EP-A and EP-B were generally found to have higher k_cat/K_m values for a given synthetic substrate than papain, which is primarily due to lower K_m values, particularly for EP-A (Davy et al., 1998). Four substrates investigated here (LKQP, LTQP, LYQP, and LLQP) have K_m values of 1 µM or less (Table III). The structural basis for this difference is impossible to deduce, since mature EP-A and EP-B are only 50% identical to papain, but they may reflect the way in which EP-A and EP-B have evolved to degrade the Gln- and Pro-rich repeats found in the hordeins. Compared with papain, EP-A and EP-B show a marked preference for Leu at P₂, and for Asp, Glu, and Tyr at P₁, although Asp and Glu are not common in hordeins. An examination of B hordein sequences (Shewry and Tatham, 1990) shows numerous occurrences of potential EP-A and EP-B primary cleavage sites with Leu, Phe, or Val at P₂ and Arg, Gln, Glu, or Gly at P₁ (LRTL, LEAT, VEGV, FQQP, etc.); D hordein (Halford et al., 1992) contains similar sites (LQQG, LGQG, LGSL, VGQL, etc.).
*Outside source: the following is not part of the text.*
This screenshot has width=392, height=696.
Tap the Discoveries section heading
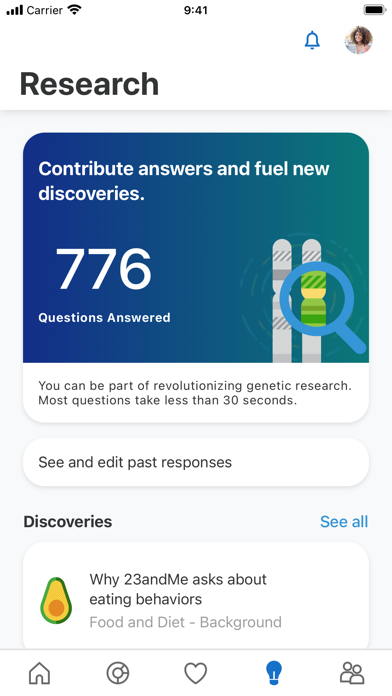(67, 522)
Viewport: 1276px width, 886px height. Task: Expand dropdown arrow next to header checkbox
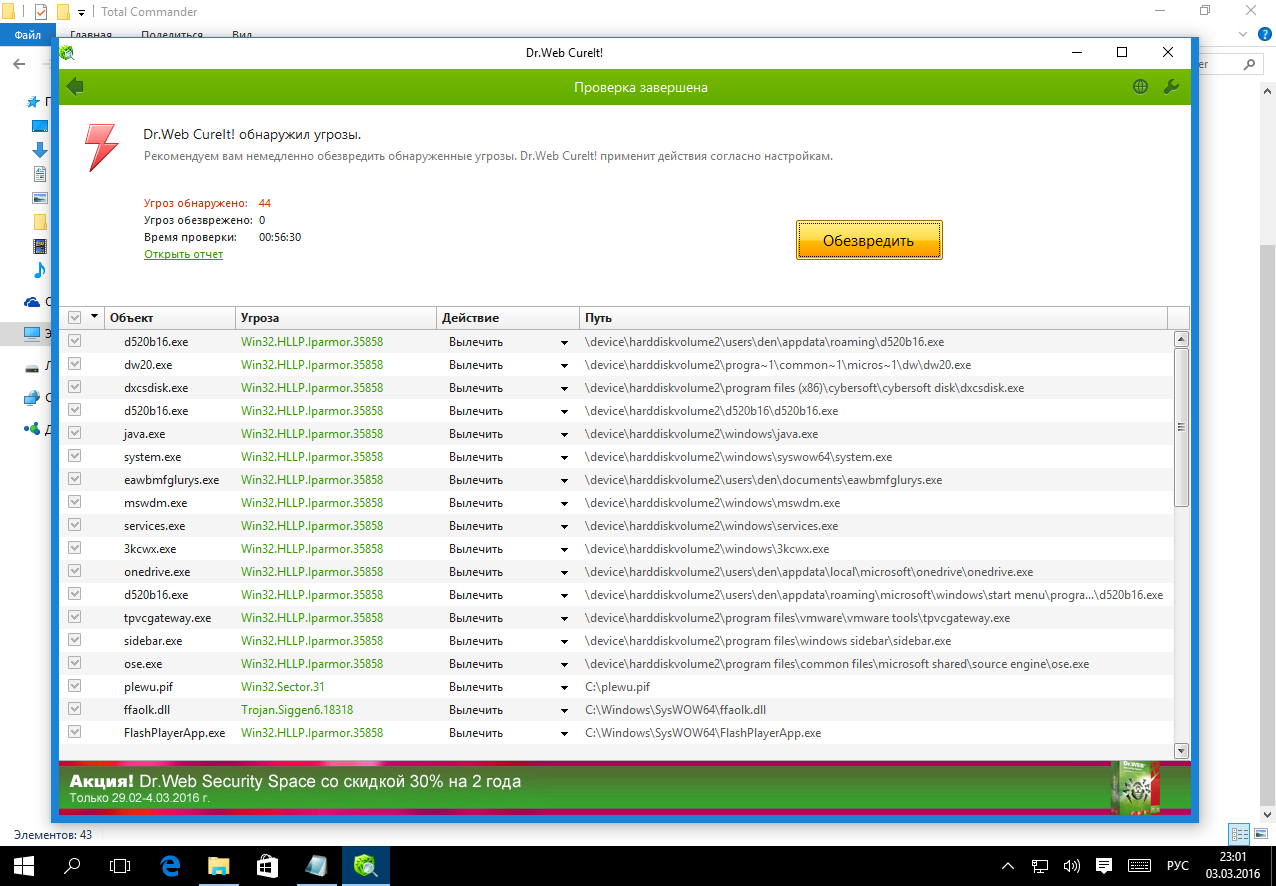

In vitro studies have shown that EP-B initiates the degradation of C hordein by cleaving at five primary cleavage sites whose sequences closely mirror its substrate specificity with synthetic substrates. C hordein is predominantly composed of an octameric repeat enriched in Pro and Gln residues which, in the dry grain, is believed to have a rod-shaped structure stabilized by hydrogen bonding between Gln residues. Upon hydration, the octameric repeat domain is proposed to assume an extended structure, with an equilibrium between a -reverse turn helix and a poly-L-Pro II-like conformation (Tatham and Shewry, 1995). These conformational changes may facilitate access of EP-B to the primary cleavage sites and may explain why hordeins in their native state are so susceptible to proteolytic degradation by EP-B. Four out of the five EP-B primary cleavage sites are located near the N and C termini of the C hordein polypeptide, where the repeat structure is less conserved. Following primary site cleavage, C hordein is rapidly degraded by EP-B at multiple secondary sites. When hydrolysis of the primary sites is prevented, as in our mutated C-hordein, the central domain retains its native conformation and is relatively inaccessible. The absence of discrete fragments upon cleavage of the mutated C-hordein indicates that the initial cleavage occurs at a random secondary site. Our results indicate that the N and C termini stabilize the conformation of the central helical domain, which, upon cleavage of the primary sites, becomes more accessible to cleavage at secondary sites.